The US is poised to require foreign aircraft-repair shops to test workers for drugs and alcohol
by David Koenig · Financial PostWASHINGTON — The Federal Aviation Administration has proposed mandatory drug and alcohol testing for employees of aircraft-repair shops in other countries, a move that labor unions and Congress have urged for many years.
The FAA said Wednesday that its proposal would affect nearly 1,000 repair shops in 65 countries. However, shops in countries where mandatory testing is against the law can apply for an exemption, according to a notice to be published in the Federal Register on Thursday.
Unions representing U.S. aircraft mechanics have long pushed for more scrutiny of foreign shops, calling it an issue of safety and protecting U.S. jobs. In 2012, Congress directed the FAA to write testing regulations covering foreign shops.
But the FAA moved slowly, saying that other countries, and the operators of their repair stations, would object to the U.S. imposing conditions on their workers.
The FAA has previously said that it lacks enough data to know whether testing foreign workers would have any additional safety benefit. On Wednesday, however, the agency said testing would be “an important step in our overall safety mission” because so few countries require it.
Unions representing aircraft mechanics in the U.S. praised the FAA’s turnabout.
“This is a great first step toward addressing the scourge of offshoring the vital maintenance of U.S.-flagged passenger jets,” John Samuelsen, president of the Transport Workers Union. “We’ve been fighting this for years.”
Robert Martinez Jr., president of the International Association of Machinists and Aerospace Workers, said the rule “will bring jobs back to the U.S. and improve passenger safety.”
The Transport Workers Union said that since 2017, foreign shops have added 35,000 jobs while U.S. shops have cut 5,000 jobs.
Samuelsen, the TWU president, said the FAA should go further by requiring that foreign workers meet the same licensing and criminal-records checks that apply to U.S. workers who maintain planes for airlines. He said the FAA should demand the right to make unannounced inspections of foreign shops.
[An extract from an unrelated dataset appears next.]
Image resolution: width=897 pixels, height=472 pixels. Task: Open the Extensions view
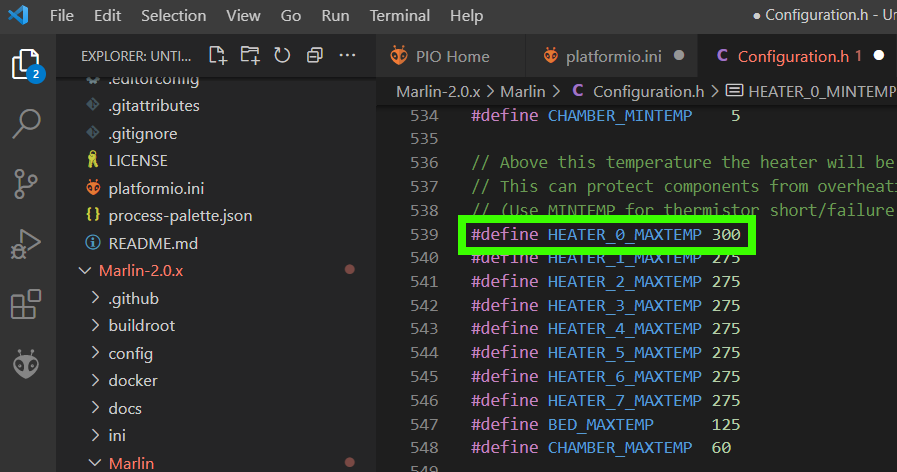coord(26,304)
The current requirement to give foreign shops 72-hours notice “is a gaping hole in security,” he said in an interview. In 72 hours, an airline or foreign operator “can clean up a mess that endangers U.S. flyers.”
The trade group representing major U.S. carriers, Airlines for America, declined to comment.
The FAA will publish its proposed rule in the Federal Register on Thursday and allow 60 days for anyone to submit comments.
Drug and alcohol testing in U.S. aircraft-maintenance facilities has been required for about 30 years. If the FAA proposal becomes final, foreign shops that work on U.S. planes would have one year to set up testing programs and electronically transmit results to the U.S. Department of Transportation.